Start of Dataset records

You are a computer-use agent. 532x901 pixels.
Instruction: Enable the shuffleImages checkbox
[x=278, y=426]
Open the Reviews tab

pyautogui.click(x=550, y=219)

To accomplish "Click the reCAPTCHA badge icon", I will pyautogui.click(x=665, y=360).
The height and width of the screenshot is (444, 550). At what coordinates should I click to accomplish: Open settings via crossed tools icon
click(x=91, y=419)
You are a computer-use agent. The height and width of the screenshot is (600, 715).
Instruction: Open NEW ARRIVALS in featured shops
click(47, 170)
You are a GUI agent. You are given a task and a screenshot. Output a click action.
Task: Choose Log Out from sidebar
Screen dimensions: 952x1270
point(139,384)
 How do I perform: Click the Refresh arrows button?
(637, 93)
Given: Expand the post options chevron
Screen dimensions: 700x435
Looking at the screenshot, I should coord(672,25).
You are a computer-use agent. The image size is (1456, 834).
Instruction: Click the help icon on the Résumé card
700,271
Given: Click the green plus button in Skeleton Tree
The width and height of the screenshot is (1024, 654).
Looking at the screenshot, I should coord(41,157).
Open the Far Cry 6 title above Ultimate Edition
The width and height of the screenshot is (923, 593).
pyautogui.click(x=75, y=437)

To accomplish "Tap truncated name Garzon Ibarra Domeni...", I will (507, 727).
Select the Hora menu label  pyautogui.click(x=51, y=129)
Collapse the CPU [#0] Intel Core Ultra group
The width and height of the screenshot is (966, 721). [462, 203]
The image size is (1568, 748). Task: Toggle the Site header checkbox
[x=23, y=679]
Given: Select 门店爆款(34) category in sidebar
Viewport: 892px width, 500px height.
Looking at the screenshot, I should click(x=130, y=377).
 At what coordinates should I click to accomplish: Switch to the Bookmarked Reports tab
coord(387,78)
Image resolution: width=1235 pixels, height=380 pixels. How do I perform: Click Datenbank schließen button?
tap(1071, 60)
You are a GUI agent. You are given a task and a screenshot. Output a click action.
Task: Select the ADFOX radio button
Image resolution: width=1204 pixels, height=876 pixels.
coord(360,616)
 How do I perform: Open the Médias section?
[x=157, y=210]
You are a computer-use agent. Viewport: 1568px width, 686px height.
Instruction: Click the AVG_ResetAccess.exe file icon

End of Dataset records

### Required work:
Your reply should consist of all the records, set down exactly.

### Response:
You are a computer-use agent. 532x901 pixels.
Instruction: Enable the shuffleImages checkbox
[x=278, y=426]
Open the Reviews tab

pyautogui.click(x=550, y=219)

To accomplish "Click the reCAPTCHA badge icon", I will pyautogui.click(x=665, y=360).
The height and width of the screenshot is (444, 550). At what coordinates should I click to accomplish: Open settings via crossed tools icon
click(x=91, y=419)
You are a computer-use agent. The height and width of the screenshot is (600, 715).
Instruction: Open NEW ARRIVALS in featured shops
click(47, 170)
You are a GUI agent. You are given a task and a screenshot. Output a click action.
Task: Choose Log Out from sidebar
Screen dimensions: 952x1270
point(139,384)
 How do I perform: Click the Refresh arrows button?
(637, 93)
Given: Expand the post options chevron
Screen dimensions: 700x435
Looking at the screenshot, I should coord(672,25).
You are a computer-use agent. The image size is (1456, 834).
Instruction: Click the help icon on the Résumé card
700,271
Given: Click the green plus button in Skeleton Tree
The width and height of the screenshot is (1024, 654).
Looking at the screenshot, I should coord(41,157).
Open the Far Cry 6 title above Ultimate Edition
The width and height of the screenshot is (923, 593).
pyautogui.click(x=75, y=437)

To accomplish "Tap truncated name Garzon Ibarra Domeni...", I will (507, 727).
Select the Hora menu label  pyautogui.click(x=51, y=129)
Collapse the CPU [#0] Intel Core Ultra group
The width and height of the screenshot is (966, 721). [462, 203]
The image size is (1568, 748). Task: Toggle the Site header checkbox
[x=23, y=679]
Given: Select 门店爆款(34) category in sidebar
Viewport: 892px width, 500px height.
Looking at the screenshot, I should click(x=130, y=377).
 At what coordinates should I click to accomplish: Switch to the Bookmarked Reports tab
coord(387,78)
Image resolution: width=1235 pixels, height=380 pixels. How do I perform: Click Datenbank schließen button?
tap(1071, 60)
You are a GUI agent. You are given a task and a screenshot. Output a click action.
Task: Select the ADFOX radio button
Image resolution: width=1204 pixels, height=876 pixels.
coord(360,616)
 How do I perform: Open the Médias section?
[x=157, y=210]
You are a computer-use agent. Viewport: 1568px width, 686px height.
Instruction: Click the AVG_ResetAccess.exe file icon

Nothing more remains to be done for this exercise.